Grantee Research Project Results
2009 Progress Report: Hydrologic Forecasting for Characterization of Non-linear Response of Freshwater Wetlands to Climatic and Land Use Change in the Susquehanna River Basin
EPA Grant Number: R833013Title: Hydrologic Forecasting for Characterization of Non-linear Response of Freshwater Wetlands to Climatic and Land Use Change in the Susquehanna River Basin
Investigators: Wardrop, Denice Heller , Ready, Richard C , Easterling, William Ewart , Brooks, Robert P. , Shortle, James S. , Duffy, Christopher , Dressler, Kevin , Najjar, Raymond
Current Investigators: Wardrop, Denice Heller , Easterling, William Ewart , Brooks, Robert P. , Shortle, James S. , Dressler, Kevin , Duffy, Christopher , Najjar, Raymond , Ready, Richard C
Institution: Pennsylvania State University
EPA Project Officer: Packard, Benjamin H
Project Period: April 20, 2007 through April 19, 2011
Project Period Covered by this Report: April 20, 2009 through April 19,2010
Project Amount: $899,656
RFA: Nonlinear Responses to Global Change in Linked Aquatic and Terrestrial Ecosystems and Effects of Multiple Factors on Terrestrial Ecosystems: A Joint Research Solicitation- EPA, DOE (2005) RFA Text | Recipients Lists
Research Category: Climate Change , Aquatic Ecosystems
Objective:
To characterize the potential non-linear response of freshwater wetlands and their ecological services to climatic and land use change in the Susquehanna River Basin (SRB). Specifically: (1) develop scenarios of climate and land cover change, operating on a scale of decades, relevant to the SRB; (2) use these scenarios, in conjunction with a coupled surface-ground water model, to develop a number of predictive hydrologic scenarios for a collection of 11-digit HUC watersheds representing a range of human-associated land uses in the SRB; (3) characterize the relationships between hydrologic and land cover parameters and ecosystem characteristics and services in wetlands of various types in the SRB, focusing on those with preliminary evidence of non-linearity and/or thresholds; and (4) utilize the predicted hydrologic scenarios to forecast changes in wetland ecosystems and their services across the entire Susquehanna River Basin, clearly identifying where non-linearities and/or thresholds in response occur.Progress Summary:
Climate scenarios: During the past year, we extended our comparison of global climate model (GCM) output to include humidity, solar radiation, and wind speed - in addition to temperature and precipitation - because these variables are also important inputs for our hydrologic model. All five variables were available for 12 of the original 21 GCMs examined. For each GCM, we computed an error index as described in the Year 2 report, and used the index to rank the models based on (1) temperature and precipitation and (2) wind, solar radiation, and humidity. Only one model was ranked in the top six for both groups of variables: the Bjerknes Centre for Climate Research (Norway) model. Thus, this model is our tentative choice for use in developing climate scenarios to represent climate forcing in the hydrologic model.

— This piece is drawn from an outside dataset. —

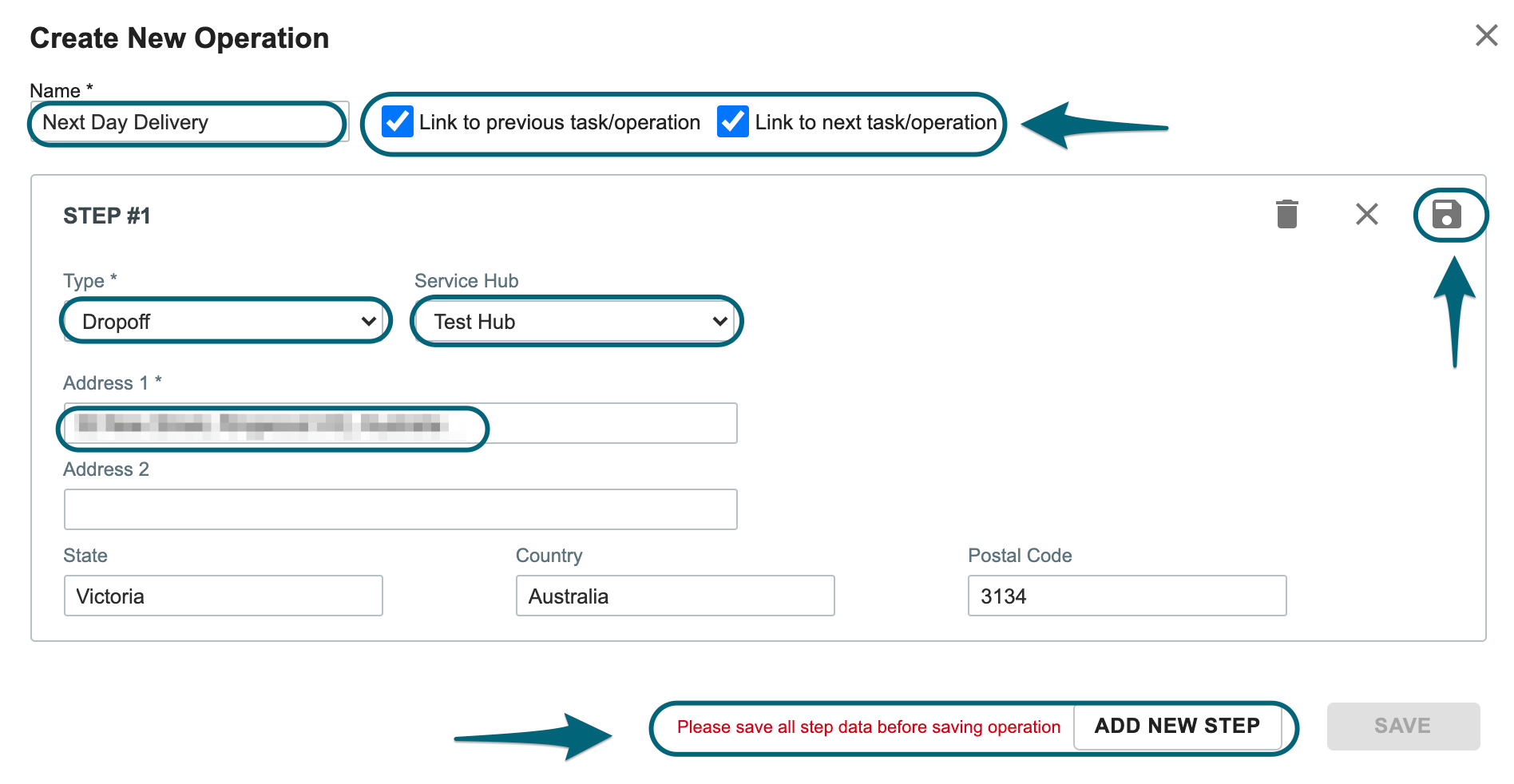Save Step #1 using the floppy disk icon
The image size is (1514, 784).
pyautogui.click(x=1446, y=215)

Land cover scenarios: A four-step method was devised for forecasting the conversion of open space (forest, agricultural land, etc.) to developed land. This method combines an empirical model of land cover change with projections of population change. The model was calibrated by computing land use change between 1992 and 2001 using the NLCD data for those time periods. During Year 3, we applied the model to project the probability of development for each square km in each of 17 subwatersheds in the SRB under consideration for hydrologic modeling. The projections for 2050 show losses of open space in our selected watersheds that range from a low of 0.6% in the Young Woman’s Creek watershed, to a high of 16.9% in the Little Conestoga watershed.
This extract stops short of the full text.